**What is being asked:** Each line at or after the one containing "Image resolution: width=1024" should be transcribed exactly, up to and including the final line of the data.

[The records — start]

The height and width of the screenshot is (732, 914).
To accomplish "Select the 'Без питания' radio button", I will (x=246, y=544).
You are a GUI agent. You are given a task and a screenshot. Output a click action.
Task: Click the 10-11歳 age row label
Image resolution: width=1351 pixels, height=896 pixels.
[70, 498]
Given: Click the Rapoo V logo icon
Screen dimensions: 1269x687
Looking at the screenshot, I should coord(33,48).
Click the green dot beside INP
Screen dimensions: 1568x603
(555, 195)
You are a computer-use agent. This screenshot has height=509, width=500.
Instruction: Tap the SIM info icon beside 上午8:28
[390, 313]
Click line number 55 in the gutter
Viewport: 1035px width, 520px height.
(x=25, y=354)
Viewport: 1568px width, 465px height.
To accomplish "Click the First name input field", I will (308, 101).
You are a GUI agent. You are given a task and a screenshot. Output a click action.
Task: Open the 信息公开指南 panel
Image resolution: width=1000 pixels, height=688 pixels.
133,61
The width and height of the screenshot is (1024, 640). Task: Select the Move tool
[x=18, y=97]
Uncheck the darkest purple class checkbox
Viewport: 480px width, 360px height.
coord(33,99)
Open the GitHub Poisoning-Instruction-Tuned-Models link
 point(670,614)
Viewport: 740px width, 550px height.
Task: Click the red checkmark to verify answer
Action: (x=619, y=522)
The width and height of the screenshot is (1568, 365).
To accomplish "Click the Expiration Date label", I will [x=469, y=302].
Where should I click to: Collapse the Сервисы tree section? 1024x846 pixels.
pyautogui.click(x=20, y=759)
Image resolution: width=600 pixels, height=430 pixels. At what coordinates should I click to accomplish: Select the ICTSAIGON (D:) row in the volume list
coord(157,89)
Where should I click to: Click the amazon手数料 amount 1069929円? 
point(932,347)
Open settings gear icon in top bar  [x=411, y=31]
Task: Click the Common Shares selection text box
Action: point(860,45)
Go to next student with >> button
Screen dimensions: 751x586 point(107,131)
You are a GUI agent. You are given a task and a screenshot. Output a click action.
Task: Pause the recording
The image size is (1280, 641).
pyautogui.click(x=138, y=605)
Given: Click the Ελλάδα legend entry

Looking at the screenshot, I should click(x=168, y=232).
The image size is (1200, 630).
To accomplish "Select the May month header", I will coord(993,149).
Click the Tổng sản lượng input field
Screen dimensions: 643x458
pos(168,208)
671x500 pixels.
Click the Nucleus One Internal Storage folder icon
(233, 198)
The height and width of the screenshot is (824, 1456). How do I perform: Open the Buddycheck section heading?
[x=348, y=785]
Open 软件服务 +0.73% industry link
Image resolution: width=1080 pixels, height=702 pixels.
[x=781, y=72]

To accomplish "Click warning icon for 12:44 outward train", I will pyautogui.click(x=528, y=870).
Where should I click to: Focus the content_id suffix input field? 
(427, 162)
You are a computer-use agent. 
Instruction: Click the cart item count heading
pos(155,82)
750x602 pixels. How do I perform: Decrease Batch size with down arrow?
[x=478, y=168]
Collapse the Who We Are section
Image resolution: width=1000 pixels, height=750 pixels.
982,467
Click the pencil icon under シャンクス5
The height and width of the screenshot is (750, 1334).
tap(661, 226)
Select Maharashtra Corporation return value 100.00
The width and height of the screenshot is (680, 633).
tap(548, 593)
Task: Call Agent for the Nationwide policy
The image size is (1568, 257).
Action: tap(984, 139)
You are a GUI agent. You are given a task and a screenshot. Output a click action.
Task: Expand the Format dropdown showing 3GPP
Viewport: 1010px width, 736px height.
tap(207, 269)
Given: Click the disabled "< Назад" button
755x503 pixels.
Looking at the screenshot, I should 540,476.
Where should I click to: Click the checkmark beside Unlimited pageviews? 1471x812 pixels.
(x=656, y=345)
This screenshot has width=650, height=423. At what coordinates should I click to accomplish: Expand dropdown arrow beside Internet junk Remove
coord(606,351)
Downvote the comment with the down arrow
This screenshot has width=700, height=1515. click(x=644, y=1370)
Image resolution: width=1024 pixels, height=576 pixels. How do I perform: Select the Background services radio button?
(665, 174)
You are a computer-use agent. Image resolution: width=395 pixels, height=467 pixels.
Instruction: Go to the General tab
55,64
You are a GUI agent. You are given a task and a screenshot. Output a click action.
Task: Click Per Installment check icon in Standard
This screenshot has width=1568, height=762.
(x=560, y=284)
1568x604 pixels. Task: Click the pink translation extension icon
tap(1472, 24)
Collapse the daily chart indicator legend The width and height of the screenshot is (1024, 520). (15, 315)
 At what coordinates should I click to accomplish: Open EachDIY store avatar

[The records — finish]

**Your solution:**
Image resolution: width=1024 pixels, height=576 pixels. How do I perform: Select the Background services radio button?
(665, 174)
You are a computer-use agent. Image resolution: width=395 pixels, height=467 pixels.
Instruction: Go to the General tab
55,64
You are a GUI agent. You are given a task and a screenshot. Output a click action.
Task: Click Per Installment check icon in Standard
This screenshot has width=1568, height=762.
(x=560, y=284)
1568x604 pixels. Task: Click the pink translation extension icon
tap(1472, 24)
Collapse the daily chart indicator legend The width and height of the screenshot is (1024, 520). (15, 315)
 At what coordinates should I click to accomplish: Open EachDIY store avatar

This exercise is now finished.